For Wilson, it was a perfect storm of good person, good student, good player, and a relatively easy sell to the university.
"It was a win-win for us," she said. "(Angela) has been a great addition; good student; works hard on the court and in weight training. She's appreciative of being here and very coachable. It's great to have connections to Cincinnati (like her father does). We use all parts of Cincinnati, not just the school, and we try to use the advantages of a city like Cincinnati versus a small college town. And even with the national exposure the football team has brought, it's great for all UC sports."
On the court, it would be difficult for any player to begin their college career better than Woulfe. In her first career tournament - the Bowling Green Invitational - Woulfe won the No. 5 singles flight going 3-0. She ended up 4-3 in singles matches in the fall, but Woulfe insists that record is not indicative of her play.
"After the first tournament, Coach Wilson put me in the No. 1 flight so I was facing girls who had been playing three years of college tennis already," Woulfe said. "But I gave them all a good run for their money. I got a chance to play against some great competition, but the scores didn't reflect my performance."
After taking nearly three months off from competition to hone their games, the girls begin the spring portion of their schedule as they play host to Bowling Green at the Western Tennis & Fitness Club this weekend. It will be the first chance to see if the changes made to Woulfe's game over the winter break have made a difference.
"She has continued to improve," Wilson said. "We're trying to transition her from a defensive to offensive game. I think she has embraced it. She works very hard."

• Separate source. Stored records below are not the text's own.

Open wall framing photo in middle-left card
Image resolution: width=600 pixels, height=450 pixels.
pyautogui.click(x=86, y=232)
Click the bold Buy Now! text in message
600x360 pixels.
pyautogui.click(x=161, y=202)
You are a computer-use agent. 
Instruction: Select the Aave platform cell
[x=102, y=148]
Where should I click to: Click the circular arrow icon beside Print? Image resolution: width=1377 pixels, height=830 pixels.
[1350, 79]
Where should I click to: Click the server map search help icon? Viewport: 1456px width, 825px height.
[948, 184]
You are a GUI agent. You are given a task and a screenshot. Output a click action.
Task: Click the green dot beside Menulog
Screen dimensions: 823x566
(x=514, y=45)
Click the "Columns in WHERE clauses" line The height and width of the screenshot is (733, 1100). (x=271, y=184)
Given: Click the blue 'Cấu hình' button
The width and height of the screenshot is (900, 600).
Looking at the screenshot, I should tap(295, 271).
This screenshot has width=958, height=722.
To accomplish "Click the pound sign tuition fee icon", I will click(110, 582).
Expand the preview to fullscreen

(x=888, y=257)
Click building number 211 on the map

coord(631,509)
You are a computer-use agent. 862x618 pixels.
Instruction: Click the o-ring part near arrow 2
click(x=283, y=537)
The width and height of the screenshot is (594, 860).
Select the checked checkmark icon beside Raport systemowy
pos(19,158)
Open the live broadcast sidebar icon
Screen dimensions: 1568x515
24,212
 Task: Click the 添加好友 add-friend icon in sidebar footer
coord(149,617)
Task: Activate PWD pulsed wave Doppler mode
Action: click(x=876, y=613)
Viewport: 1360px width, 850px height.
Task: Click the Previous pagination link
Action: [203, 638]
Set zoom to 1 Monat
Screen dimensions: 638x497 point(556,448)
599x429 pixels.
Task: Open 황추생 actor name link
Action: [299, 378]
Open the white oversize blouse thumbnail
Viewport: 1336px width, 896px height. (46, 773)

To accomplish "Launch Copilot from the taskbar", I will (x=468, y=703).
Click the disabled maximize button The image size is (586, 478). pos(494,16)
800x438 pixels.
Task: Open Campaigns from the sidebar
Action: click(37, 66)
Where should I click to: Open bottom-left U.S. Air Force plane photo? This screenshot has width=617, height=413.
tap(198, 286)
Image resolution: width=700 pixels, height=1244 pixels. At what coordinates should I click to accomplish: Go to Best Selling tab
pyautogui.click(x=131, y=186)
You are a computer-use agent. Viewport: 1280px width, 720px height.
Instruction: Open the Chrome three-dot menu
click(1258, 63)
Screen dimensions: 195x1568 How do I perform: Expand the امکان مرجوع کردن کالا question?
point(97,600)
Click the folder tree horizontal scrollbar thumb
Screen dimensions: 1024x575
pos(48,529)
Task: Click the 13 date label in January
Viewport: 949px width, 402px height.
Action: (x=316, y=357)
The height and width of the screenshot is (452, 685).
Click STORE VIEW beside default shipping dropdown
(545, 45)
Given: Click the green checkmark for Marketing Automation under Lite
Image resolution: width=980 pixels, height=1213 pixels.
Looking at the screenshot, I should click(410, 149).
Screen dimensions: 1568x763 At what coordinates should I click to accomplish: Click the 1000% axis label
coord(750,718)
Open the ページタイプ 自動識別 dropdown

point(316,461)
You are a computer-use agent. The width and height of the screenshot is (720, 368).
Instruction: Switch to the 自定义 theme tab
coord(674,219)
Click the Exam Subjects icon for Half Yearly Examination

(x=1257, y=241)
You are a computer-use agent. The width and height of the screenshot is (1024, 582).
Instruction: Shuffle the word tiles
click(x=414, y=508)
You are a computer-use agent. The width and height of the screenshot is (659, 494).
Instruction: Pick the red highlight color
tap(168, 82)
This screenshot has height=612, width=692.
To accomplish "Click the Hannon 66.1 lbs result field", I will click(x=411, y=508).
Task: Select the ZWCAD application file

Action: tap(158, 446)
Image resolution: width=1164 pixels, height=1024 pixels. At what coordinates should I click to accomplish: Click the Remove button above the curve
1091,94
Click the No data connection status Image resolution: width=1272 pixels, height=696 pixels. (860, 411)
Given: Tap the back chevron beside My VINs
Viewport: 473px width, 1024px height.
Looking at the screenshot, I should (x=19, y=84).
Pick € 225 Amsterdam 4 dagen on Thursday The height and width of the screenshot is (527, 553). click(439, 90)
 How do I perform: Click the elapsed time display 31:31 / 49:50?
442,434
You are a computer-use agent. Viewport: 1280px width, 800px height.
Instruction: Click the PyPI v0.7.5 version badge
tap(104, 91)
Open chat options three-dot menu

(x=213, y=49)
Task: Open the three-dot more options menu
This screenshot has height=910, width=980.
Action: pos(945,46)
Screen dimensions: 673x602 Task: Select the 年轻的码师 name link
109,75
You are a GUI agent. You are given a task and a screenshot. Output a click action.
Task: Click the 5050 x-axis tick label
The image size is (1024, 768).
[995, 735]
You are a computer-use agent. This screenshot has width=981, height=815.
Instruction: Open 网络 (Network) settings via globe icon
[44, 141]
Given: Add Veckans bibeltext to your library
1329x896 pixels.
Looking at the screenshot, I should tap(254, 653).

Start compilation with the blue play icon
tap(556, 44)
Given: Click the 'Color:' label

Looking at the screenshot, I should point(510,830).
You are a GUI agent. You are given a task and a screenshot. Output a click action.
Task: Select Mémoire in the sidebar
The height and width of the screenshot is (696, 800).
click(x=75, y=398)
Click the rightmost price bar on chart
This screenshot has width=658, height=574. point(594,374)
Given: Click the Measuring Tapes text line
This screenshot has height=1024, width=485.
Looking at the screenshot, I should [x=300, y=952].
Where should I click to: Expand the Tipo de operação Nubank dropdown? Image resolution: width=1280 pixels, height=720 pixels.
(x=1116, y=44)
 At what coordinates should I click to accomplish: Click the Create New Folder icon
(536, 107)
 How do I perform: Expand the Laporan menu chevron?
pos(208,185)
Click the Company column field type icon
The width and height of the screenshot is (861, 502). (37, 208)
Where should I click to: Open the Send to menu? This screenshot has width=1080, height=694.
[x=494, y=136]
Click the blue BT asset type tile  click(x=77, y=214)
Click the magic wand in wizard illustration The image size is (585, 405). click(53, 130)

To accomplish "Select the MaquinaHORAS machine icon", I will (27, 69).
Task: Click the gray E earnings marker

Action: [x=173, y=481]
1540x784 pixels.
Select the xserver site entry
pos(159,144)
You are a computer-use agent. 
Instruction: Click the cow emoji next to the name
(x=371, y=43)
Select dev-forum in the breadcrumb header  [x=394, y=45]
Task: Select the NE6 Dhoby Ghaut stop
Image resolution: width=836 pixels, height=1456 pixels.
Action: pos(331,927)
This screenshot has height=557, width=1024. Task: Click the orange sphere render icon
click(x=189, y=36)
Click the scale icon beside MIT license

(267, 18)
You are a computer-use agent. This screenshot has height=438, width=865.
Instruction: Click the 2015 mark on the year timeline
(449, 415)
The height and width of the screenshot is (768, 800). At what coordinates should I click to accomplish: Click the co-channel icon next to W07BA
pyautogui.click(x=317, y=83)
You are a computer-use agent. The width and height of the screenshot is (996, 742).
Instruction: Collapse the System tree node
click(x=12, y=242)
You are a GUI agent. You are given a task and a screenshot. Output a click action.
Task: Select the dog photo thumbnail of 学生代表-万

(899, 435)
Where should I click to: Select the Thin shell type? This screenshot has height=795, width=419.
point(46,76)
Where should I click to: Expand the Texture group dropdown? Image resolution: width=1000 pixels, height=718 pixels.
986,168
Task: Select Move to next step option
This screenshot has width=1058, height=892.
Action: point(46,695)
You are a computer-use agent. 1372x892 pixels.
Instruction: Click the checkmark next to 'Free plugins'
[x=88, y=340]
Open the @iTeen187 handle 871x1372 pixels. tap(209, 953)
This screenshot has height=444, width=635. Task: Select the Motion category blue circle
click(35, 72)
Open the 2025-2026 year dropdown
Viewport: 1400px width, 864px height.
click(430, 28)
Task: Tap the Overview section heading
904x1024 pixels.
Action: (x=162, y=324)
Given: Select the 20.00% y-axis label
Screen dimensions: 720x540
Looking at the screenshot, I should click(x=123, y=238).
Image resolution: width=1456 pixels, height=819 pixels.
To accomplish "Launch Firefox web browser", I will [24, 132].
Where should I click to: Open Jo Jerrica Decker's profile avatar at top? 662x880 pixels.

"I've always been the 'girl on the run,' " Woulfe said in reference to being a defensive player. "But I think I've had some really good quality practices these last three weeks. (In addition) I've had a chance to work on my serve. It has always been one of my strengths."
For a lot of freshmen athletes, the adjustment - especially in the first quarter- can be rough. It can certainly take a toll mentally. But Woulfe insists she wasn't affected much.
"I know there isn't a physical gap for me," she said. "I've worked hard on my strength and endurance. It might be a little mental, but I've been playing up (in age groups) since I was 14, so I was prepared to play college tennis."
In the event there is a need for guidance and support, Woulfe knows she is in good hands with her teammates and coaches.
"We definitely all push each other," she said. "And I know Coach Wilson has a very good background in the game. She really didn't have to do much convincing for me to come to UC. I am going to love having the kind of relationship I have with her the next four years."